Edward III married Philippa of Hainault, an area of what is now Belgium, in 1328. She would bear him 13 children, of whom 9 lived to grow up. The four unfortunate ones were William of Hatfield (b and d 1337), Blanche (b and d 1342), Thomas of Windsor (b 1347-d 1348, another plague victim), and William (b and d 1348). Their sons were Edward, the Black Prince (1330-1376), whose only surviving son Richard II we'll deal with in a later post. Lionel of Antwerp (1338-1368), whose only daughter Philippa married into the powerful Mortimer family, who will play their parts in the ensuing drama. John of Gaunt, Duke of Lancaster (1340-1399), whose son Henry of Bolingbroke became Henry IV, the first of the Lancastrian kings. John of Gaunt had a large family of both legitimate and illegitimate children, some of whom will also factor in later, particularly the Tudor family. Edmund of Langley, Duke of York (1341-1402), ancestor of Edward IV (and sons) and Richard III, and also ancestor of the Tudors through his great-granddaughter Elizabeth of York, wife of Henry VII. And, finally, Thomas of Woodstock (1355-1397), whose daughter married into the Stratford family. All of these men and their descendants would either launch their own competing claims for the throne, or marry into families close enough to the royal line to be a threat.

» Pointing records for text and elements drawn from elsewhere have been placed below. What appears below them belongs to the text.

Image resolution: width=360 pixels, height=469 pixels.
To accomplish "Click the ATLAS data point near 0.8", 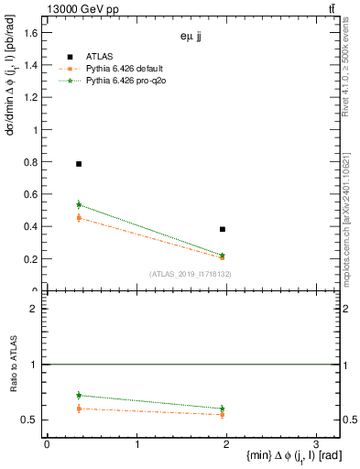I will [79, 164].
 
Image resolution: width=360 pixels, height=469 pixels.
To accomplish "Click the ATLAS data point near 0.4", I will [223, 229].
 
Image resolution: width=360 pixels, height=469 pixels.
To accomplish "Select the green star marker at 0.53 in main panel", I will [79, 205].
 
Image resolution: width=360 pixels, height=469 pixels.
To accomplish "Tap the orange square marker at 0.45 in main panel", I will [79, 218].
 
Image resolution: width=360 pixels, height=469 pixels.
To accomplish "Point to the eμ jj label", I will [191, 38].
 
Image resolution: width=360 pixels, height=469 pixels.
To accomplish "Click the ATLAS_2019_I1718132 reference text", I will [191, 274].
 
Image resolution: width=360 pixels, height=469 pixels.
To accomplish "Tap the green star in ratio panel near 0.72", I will [79, 396].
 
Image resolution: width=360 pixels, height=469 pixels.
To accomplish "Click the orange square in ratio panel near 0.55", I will [223, 414].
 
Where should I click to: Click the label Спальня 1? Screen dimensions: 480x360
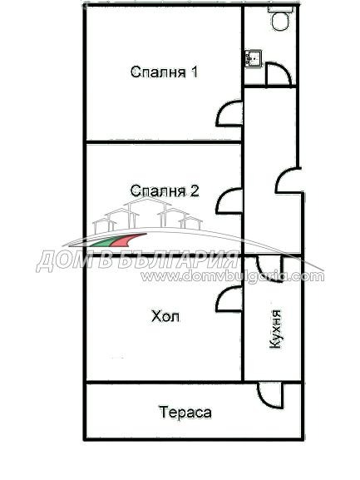click(x=164, y=72)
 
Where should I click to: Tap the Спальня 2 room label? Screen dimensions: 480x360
click(x=164, y=191)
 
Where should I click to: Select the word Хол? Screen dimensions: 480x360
click(x=165, y=317)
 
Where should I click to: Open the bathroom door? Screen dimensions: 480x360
click(x=280, y=75)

Edward's daughters also carried his bloodline and their own potential claims, which fortunately for the main lines of the Plantagenet dynasty, none of them had the opportunity to exploit. Isabella (1332-1382). Her daughter, Marie de Coucy, became ancestress of several European royal dynasties, including the Bourbons and, through Mary of Scotland, every English King or Queen since James I. Joan (1334-1348), affianced to Pedro of Castile but died of plague before they could marry and beget children. Also Mary (1344-1362), who married John IV of Brittany, and Margaret (1346-1361), who married in the Hastings family of the Earls of Pembroke. Neither of these two had children, or at least any children who survived.